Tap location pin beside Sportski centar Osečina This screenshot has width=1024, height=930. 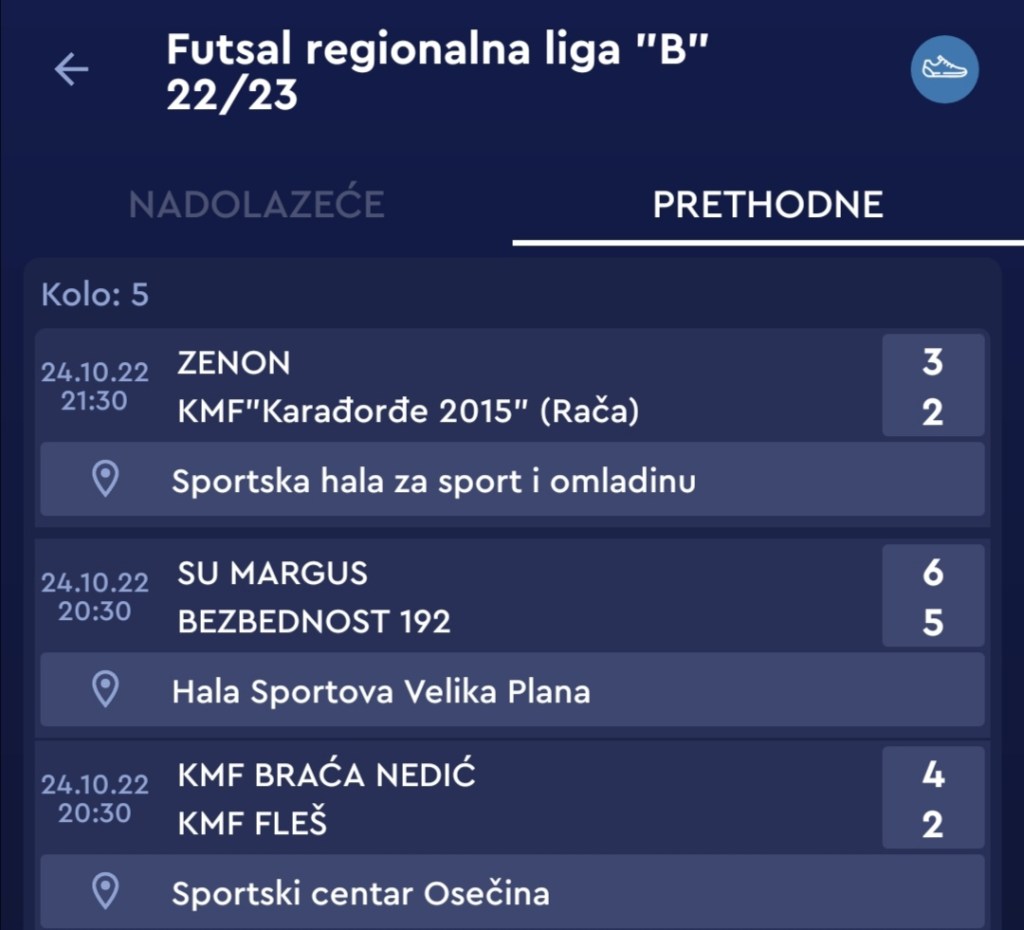(x=105, y=891)

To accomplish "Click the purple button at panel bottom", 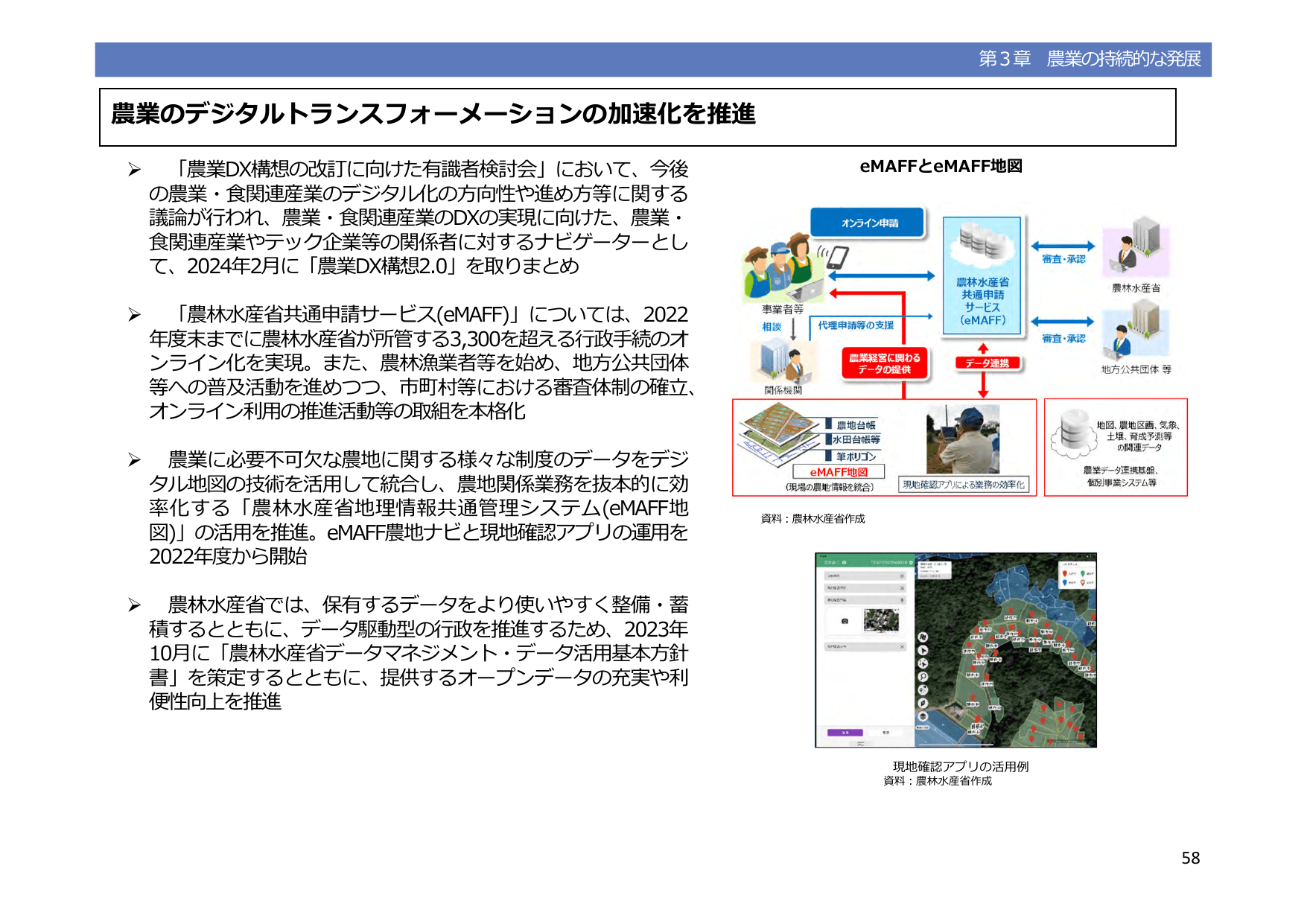I will pyautogui.click(x=845, y=733).
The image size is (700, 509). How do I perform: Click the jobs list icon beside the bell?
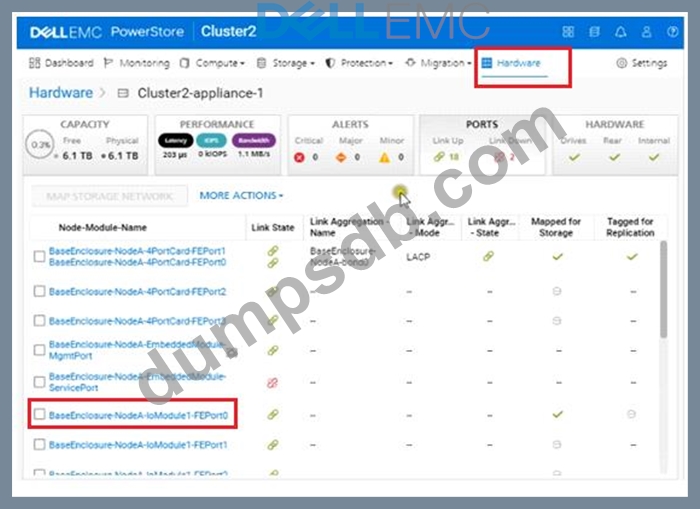tap(594, 32)
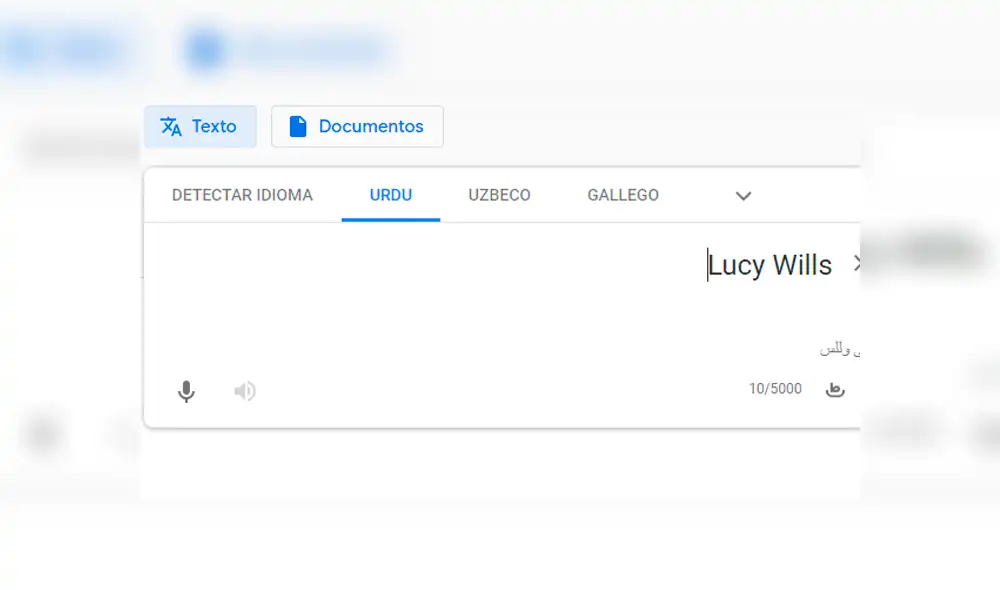Select the Documentos tab

pos(357,126)
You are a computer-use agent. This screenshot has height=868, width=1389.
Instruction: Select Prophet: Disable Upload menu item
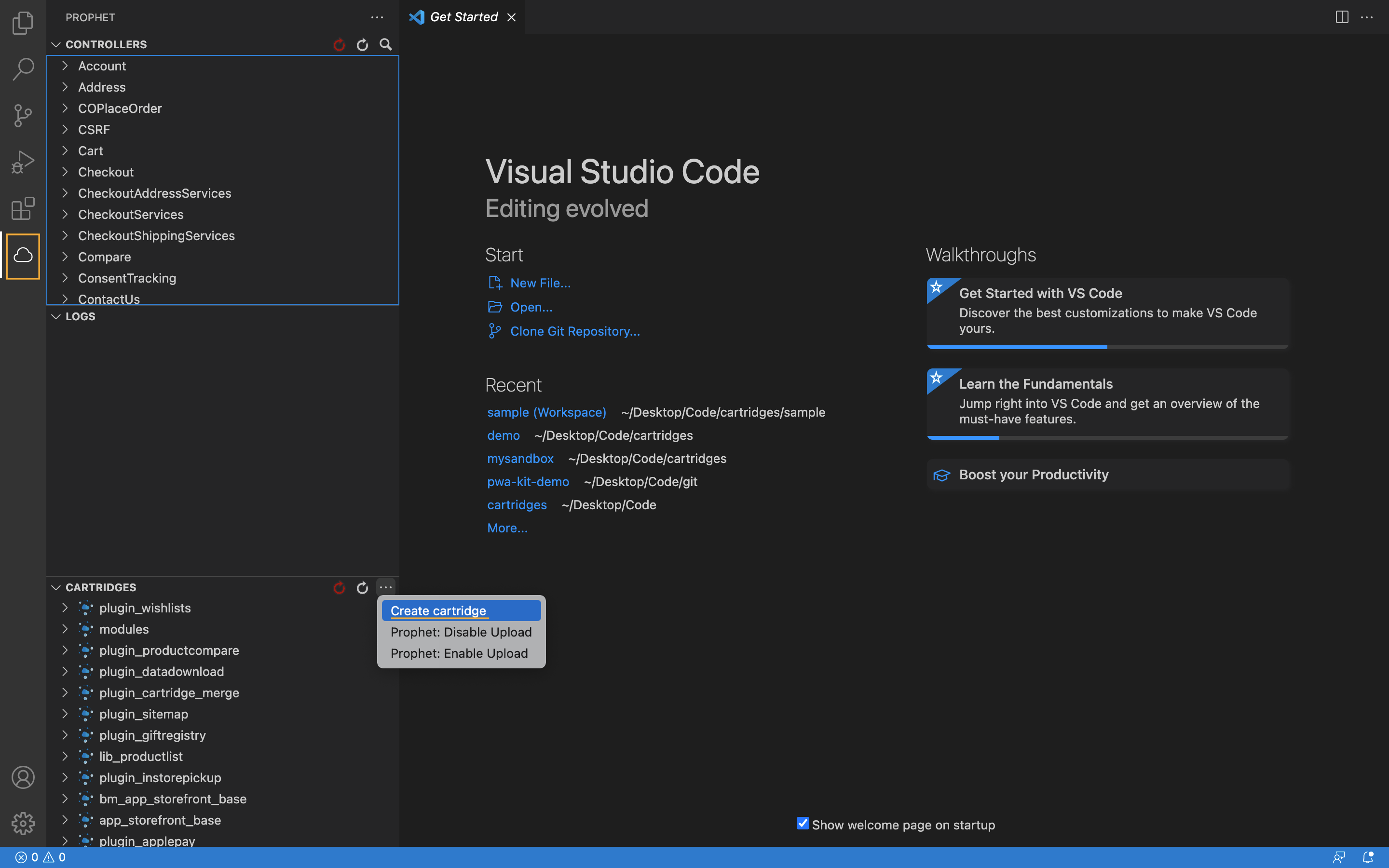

○ ○ ○

→ PROBLEM DESCRIPTION:
Replace "bell" with "alarm" in everything from the line containing "The image size" down to the end of the records, changing nothing else. Leave out the pictures.

→ FULL OUTPUT:
The image size is (700, 509). How do I perform: Click the jobs list icon beside the alarm?
tap(594, 32)
Select the Documentos tab

pos(357,126)
You are a computer-use agent. This screenshot has height=868, width=1389.
Instruction: Select Prophet: Disable Upload menu item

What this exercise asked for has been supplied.